Data supplied
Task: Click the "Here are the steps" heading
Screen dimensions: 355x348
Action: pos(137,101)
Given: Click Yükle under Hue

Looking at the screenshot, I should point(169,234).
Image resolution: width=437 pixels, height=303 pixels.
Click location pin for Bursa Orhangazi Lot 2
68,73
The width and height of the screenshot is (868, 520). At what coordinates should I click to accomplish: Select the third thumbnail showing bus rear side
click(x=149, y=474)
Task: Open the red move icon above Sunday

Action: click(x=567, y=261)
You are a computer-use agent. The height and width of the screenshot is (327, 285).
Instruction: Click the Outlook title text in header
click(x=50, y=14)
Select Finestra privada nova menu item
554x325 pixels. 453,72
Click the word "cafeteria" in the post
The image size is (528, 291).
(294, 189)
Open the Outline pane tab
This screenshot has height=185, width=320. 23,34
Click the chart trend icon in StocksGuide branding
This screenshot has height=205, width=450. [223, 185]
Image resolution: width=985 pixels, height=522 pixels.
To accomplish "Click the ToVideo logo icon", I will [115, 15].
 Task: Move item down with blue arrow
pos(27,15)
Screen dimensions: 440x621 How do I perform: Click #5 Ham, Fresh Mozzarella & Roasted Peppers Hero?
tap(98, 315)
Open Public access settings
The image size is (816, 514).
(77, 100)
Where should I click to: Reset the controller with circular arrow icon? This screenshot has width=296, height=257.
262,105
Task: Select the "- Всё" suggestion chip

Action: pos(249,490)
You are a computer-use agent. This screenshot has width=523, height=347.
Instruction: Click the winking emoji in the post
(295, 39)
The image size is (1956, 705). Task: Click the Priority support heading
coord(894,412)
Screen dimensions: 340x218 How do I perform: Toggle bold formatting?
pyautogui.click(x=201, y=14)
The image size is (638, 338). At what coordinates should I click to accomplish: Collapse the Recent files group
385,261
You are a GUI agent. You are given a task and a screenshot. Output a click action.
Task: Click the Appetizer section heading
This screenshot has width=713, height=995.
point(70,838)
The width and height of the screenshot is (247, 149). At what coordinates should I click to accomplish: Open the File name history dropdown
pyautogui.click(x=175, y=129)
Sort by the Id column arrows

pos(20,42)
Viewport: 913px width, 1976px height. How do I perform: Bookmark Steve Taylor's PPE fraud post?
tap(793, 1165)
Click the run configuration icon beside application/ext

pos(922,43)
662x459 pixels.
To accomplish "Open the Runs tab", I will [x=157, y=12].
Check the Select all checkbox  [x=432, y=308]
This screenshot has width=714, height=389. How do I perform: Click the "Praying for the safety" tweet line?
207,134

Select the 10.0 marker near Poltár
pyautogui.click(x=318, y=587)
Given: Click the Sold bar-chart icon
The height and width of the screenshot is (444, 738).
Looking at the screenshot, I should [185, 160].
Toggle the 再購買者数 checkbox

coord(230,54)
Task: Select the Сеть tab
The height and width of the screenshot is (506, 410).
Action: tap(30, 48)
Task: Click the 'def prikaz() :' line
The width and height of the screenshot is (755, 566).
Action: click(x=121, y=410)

Exercise instructions
Whenever the string "resolution" occurs in a line of the entries above, copy that line.

Result of the task
Image resolution: width=437 pixels, height=303 pixels.
Image resolution: width=985 pixels, height=522 pixels.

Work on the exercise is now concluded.